= Argus Press =

Argus Press was a British publishing company. It was acquired by British Electric Traction (BET) in 1966, and became the publishing arm of that company. It was the subject of one of the most hotly contested management buyouts of the 1980s when a management team led by Kimble Earl, George Fowkes, and Scott Smith secured financing of £207m from forty national and international banks to acquire the UK and US businesses from BET. The acquisition was of particular note as the publisher Robert Maxwell was among the rival bidders, and widely considered as capable of out-witting the management team. Only an eleventh-hour intervention by Earl – exposing members of Maxwell's secret consortium as rival newspaper publishers which meant Maxwell would fall foul of the Monopolies Commission – brought success for the management team. The new company traded under the name of Team Argus. Its portfolio of businesses included the largest group of paid-for and free weekly newspapers in the UK, an extensive range of business titles in the UK and the USA, and a group of specialist hobby-interest magazines in the UK. Team Argus businesses were sold off to various buyers during the early 1990s.

==Argus Newspapers==
The newspaper division of the company, Argus Newspapers, was built up into the UK's largest group of weekly paid and free newspapers during the 1970s and 1980s by chairman Norman Richards and his successor Kimble Earl. Their philosophy was to act under the radar, shunning publicity whilst they acquired and launched throughout London and Southern England. They were renowned for cutting unnecessary costs whilst insisting on competent editorial coverage, believing it to be the only reason the public would continue buying or reading. At its peak, the group published and printed over a million copies per week. Argus Newspapers were pioneers in the joint-publishing of paid and free newspapers in the same town. Among the titles were Reading Chronicle, Surrey Mirror, Sutton Herald, Walthamstow Guardian, South London Press and The Crawley News.

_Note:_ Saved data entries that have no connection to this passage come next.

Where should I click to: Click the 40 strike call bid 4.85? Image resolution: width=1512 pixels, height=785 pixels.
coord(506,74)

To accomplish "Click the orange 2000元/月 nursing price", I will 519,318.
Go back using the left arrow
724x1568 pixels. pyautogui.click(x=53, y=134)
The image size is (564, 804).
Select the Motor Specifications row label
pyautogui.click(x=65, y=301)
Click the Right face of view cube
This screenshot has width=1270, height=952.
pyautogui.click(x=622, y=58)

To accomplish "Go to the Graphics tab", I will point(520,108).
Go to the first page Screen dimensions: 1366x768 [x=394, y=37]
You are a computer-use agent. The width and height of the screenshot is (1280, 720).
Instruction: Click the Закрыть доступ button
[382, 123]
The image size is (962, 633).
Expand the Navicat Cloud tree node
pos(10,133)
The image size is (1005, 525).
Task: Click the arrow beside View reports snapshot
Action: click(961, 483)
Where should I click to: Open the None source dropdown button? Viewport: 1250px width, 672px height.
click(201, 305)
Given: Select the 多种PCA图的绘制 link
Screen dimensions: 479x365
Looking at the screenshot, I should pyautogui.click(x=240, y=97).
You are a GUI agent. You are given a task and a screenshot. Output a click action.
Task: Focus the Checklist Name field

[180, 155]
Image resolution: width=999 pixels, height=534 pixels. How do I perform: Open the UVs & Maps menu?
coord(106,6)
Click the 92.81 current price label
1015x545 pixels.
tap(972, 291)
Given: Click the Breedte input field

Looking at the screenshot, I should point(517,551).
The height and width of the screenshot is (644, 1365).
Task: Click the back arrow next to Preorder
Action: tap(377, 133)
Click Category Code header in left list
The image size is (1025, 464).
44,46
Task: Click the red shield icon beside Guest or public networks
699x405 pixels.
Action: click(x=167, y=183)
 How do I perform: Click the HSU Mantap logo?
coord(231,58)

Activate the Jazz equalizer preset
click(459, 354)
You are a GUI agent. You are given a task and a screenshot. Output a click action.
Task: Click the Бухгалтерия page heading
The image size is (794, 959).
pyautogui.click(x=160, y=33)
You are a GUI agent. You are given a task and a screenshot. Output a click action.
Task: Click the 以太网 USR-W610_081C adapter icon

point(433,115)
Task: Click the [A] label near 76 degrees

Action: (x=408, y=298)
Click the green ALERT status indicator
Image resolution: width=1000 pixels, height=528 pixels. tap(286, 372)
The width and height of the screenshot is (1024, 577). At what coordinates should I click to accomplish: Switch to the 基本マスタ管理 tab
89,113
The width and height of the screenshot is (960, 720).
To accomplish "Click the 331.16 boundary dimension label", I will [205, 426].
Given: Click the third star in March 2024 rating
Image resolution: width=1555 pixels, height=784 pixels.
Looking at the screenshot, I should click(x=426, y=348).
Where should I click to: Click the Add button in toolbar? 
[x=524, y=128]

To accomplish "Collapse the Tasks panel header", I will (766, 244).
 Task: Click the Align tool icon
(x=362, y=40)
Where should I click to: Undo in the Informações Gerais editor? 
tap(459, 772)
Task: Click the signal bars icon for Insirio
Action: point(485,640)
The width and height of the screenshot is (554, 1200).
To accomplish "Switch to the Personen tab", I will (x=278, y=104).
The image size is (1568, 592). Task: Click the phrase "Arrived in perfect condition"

Argus Newspapers was purchased by Trinity International Holdings (later Trinity Mirror) in 1993, who immediately sold a number of titles to other provincial press publishers.

== Argus Specialist Publications ==

The hobby magazine division of the company was Argus Specialist Publications. Among its titles were several devoted to model engineering, photography, woodworking, and other hobbies and interests. It published several computer magazines for popular Home computers including Commodore Disk User (November 1987 – October 1991), Your Commodore (October 1984 – October 1991), Computer Gamer (April 1985 – June 1987), and ZX Computing (1982–1987).

The business was based in Hemel Hempstead, and following the management buyout from BET in 1988 was run by chairman Kimble Earl and MD Terry Pattison. The operation included a book publisher and an exhibition business which staged hobby-related shows of national importance at venues including Alexandra Palace, Sandown Park and Olympia. Argus Press Group sold the business to Nexus in 1994.

== Argus Consumer Publications ==

Argus Press Group ran a significant portfolio of consumer magazines from premises adjacent to London's Leicester Square. These included Mother & Baby, Mother, Slimming and True Story. The business was run by chairman Kimble Earl and MD Gill Butler from the Argus Press management buyout in 1988 until being sold to EMAP in 1991. The division also owned a chain of slimming clubs and a retail magazine distribution business SMD.

== Argus Business Publications ==

This business was a major player in business-to-business publications in both the UK and the USA, with publishing centres in Redhill, Surrey, and in Atlanta, Denver, Clarksdale, Mississippi and others. Titles served a wide range of commercial sectors including mining, duty-free trading, electronics, and agriculture. The chief executive of the division was George Fowkes, who looked after the UK business publications with Scott Smith reporting to him for the US division. All titles were sold during 1994-1995.

==Argus Press Software==
The software division, Argus Press Software, was active in the 1980s, producing games for several home computer systems of the time. It acquired Quicksilva and Starcade in 1984, Bug-Byte in 1985, and also published titles by the wargame company MC Lothlorien. In 1987, Argus Press Software was purchased by its managing director, Stephen Hall, and renamed Grandslam Entertainment.